こういう悪趣味な映画大好き。
『マーターズ』の監督、パスカル・ロジェの『ゴーストランドの惨劇』。2018年製作。
一度見たんですけども、何も感想を述べずに月日がたち、もう一度見た。
夢かな?とすら思った。そう、まるで夢みたいに怖い。具合が悪い時に見る悪夢のようだ。
ストーリーはこう。シングルマザー・ポリーンの引っ越しについていく娘のヴェラとベス。ヴェラは彼氏もいた陽キャ、ベスはホラー作家になるのが夢の陰キャ(乱暴な分け方ですが許して下さい)。
この冒頭を見ると、よくある映画かなぁと思ってしまう(シングルマザーと折り合いの悪い姉妹、ド田舎への引っ越し、誰かに襲われるのは確定と役満であります)のですけども、絶対裏切られる!未見の方はご覧になることをおすすめします。
車で移動中、キャンディカー(アイスクリームカーみたいな感じの販売車)に追い越される。手を振るベス、中指をつきたてるヴェラ。
引っ越した家は亡き叔母のもので、奇妙な家具や人形で溢れていた。田舎に引っ越してきたことにイライラするヴェラ。だが、突然の襲撃に遭う!
キャンディカーに乗っていた男たちが襲撃してきたのだ。彼女たちを助けようと、母は犠牲になる。
だが、目を覚ますと、ベスは自分のオフィスにいる。既に16年が経ち、彼女は成功して夫と子供にも愛されて幸せに暮らしている。彼女は悪夢に悩まされている。
しかし、そこに実家にいるヴェラから電話がかかってくる。「帰ってきて」と。
ベスは帰郷するが、美しいままの母と暮らしているヴェラは事件を経て精神を病み、家に閉じこもって暮らしていた。怯え、暴れ、狂うヴェラの姿に閉口するベスだが…
すべてはベスの頭の中の出来事。現実は16年なんて経っておらず、彼女たちは殺人鬼たちに襲われて監禁されたままだった。ベスは美しい夢に逃避し、ヴェラは抵抗を続けていた。

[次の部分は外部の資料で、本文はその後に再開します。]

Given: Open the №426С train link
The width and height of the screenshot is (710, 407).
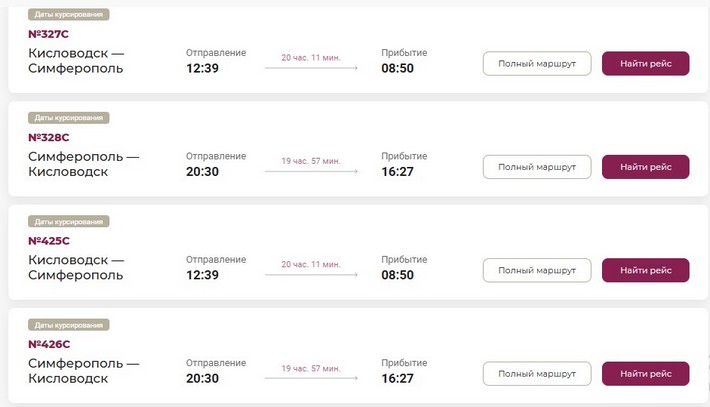Looking at the screenshot, I should [x=49, y=344].
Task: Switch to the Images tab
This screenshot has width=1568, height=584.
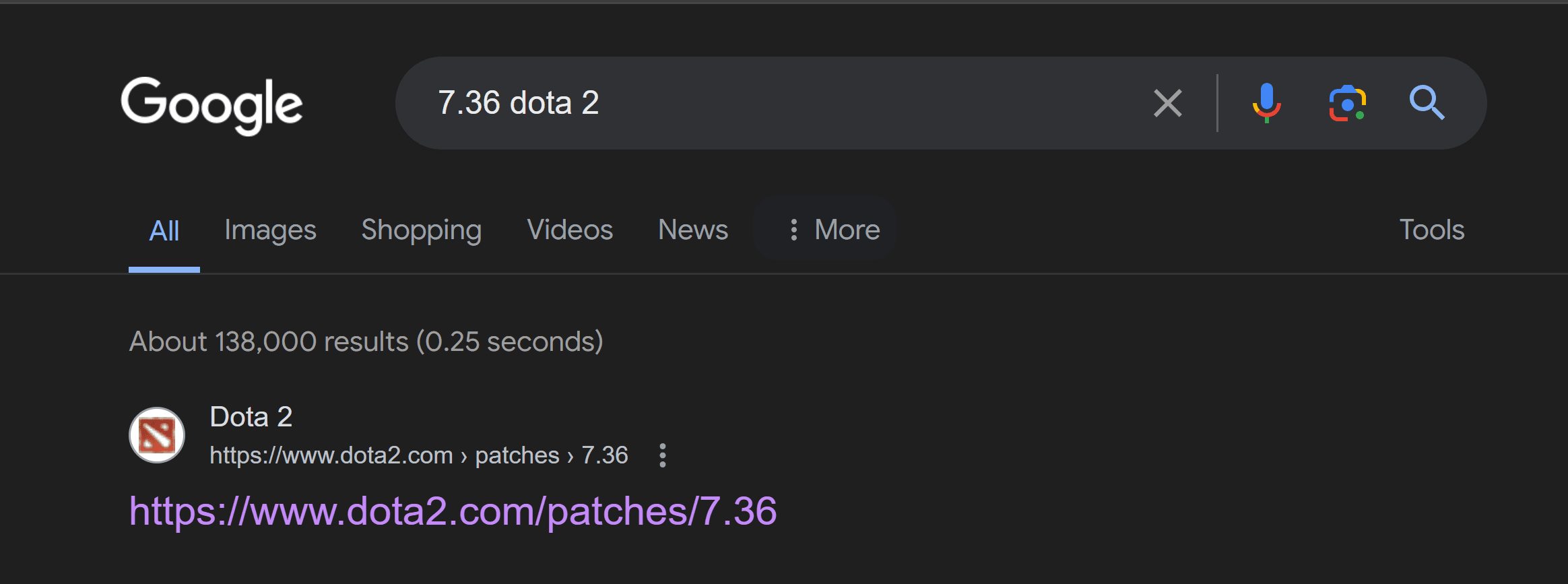Action: click(x=270, y=230)
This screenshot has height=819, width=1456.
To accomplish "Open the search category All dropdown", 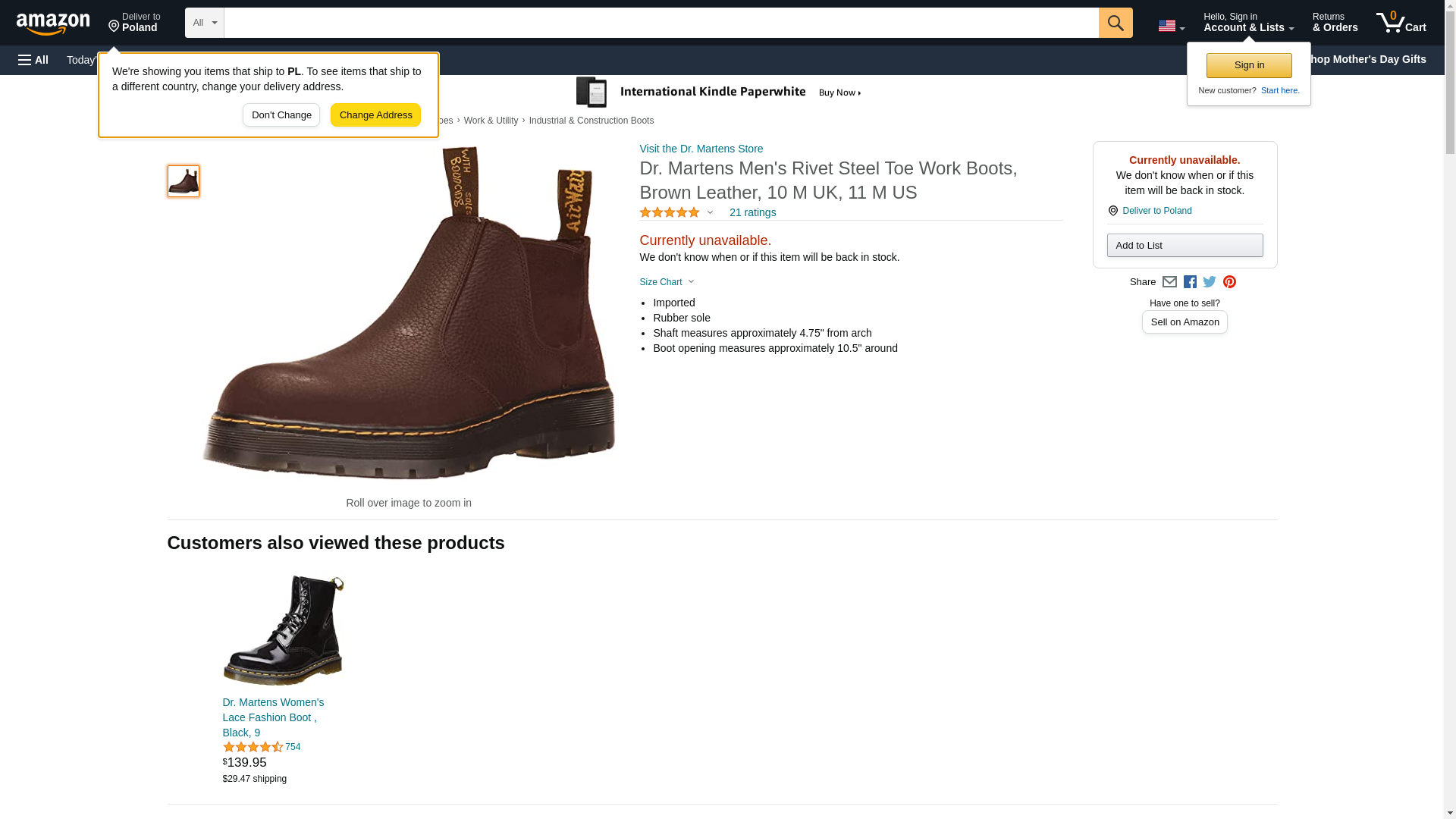I will 204,23.
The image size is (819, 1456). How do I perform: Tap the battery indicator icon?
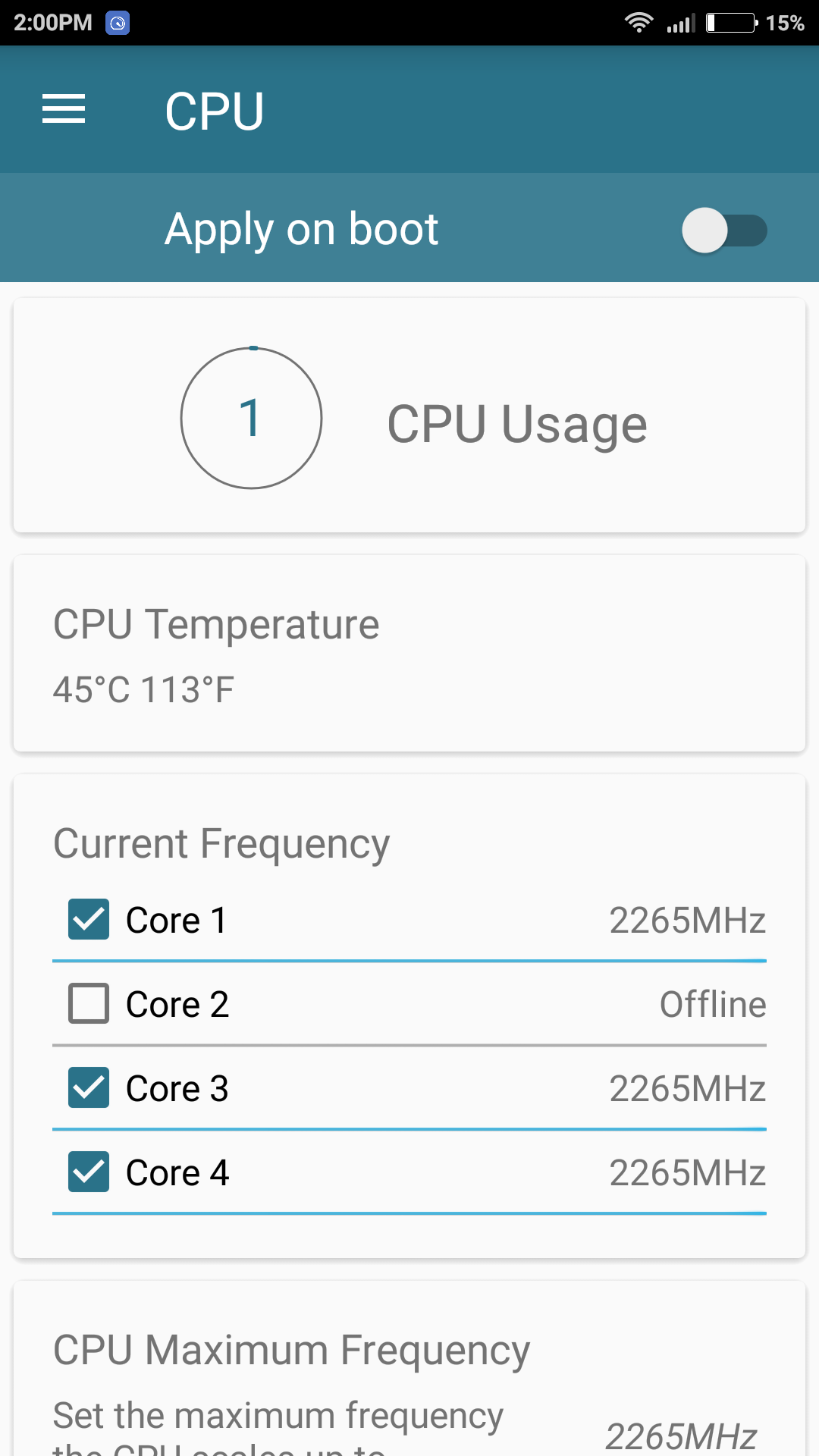(732, 23)
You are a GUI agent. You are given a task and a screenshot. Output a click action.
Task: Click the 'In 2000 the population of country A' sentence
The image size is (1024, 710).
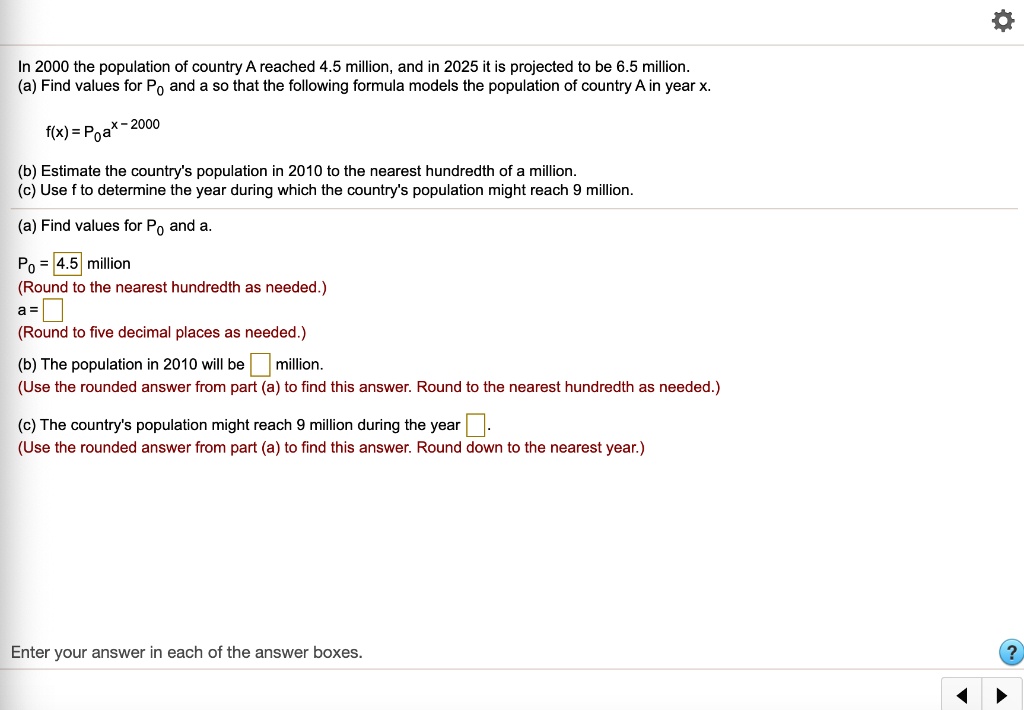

しかし、ベスは母が死んだことを受け入れ、ヴェラを守るために覚醒する。
一度は荒野に逃げ出せたものの、助けてくれた警察官たちは射殺され、また実家に取れ戻される姉妹。また甘い夢に浸りかけるベスだが、ヴェラが死ぬかもしれないその瞬間、殺されたとしても殺人鬼に立ち向かうことを選んだ。警察の応援も到着し、姉妹は生存することができた。
実在するホラー作家のラブクラフトが出てくるのも面白い(彼が出てくることで、現実のように見えていた未来が本当に夢だったとわかる)のですが、なんともいえないのが殺人鬼たちのセンス。
まず、キャンディカーに乗っているという悪趣味ぶり、女の子をお人形さんのように扱って遊ぶ稚拙な巨男(ホラー映画やゲームで、コスプレさせた女の子で人形遊びするやつってたいていヒグマみたいな体形をしている坊主なのはなぜなのか)、悪趣味な女装で魔女のような扮装をしているドレスの男。大量のアンティークドールや気が狂ったようなセンスのインテリアがもう、凝ってるなぁという感じ。
ベラがされる人形メイクの下手さ(ピエロメイクのよう)も、ものすごくいい感じ。
こういう凝り症な印象があった監督といえばロブ・ゾンビだったんですけど、あんなにカラフルゴテゴテ悪趣味ではないかな(※ほめてます)。どちらかというとゴシックな感じ。
すごく美しくて残酷で、悲しくて、でも強いお話。パスカル・ロジェの映画に出てくる女性はものすごく強くて、でもどこかで物凄く傷ついている人が多い。その強さが映画そのものの光となり、理不尽な暴力や恐怖の闇をより濃いものにしている。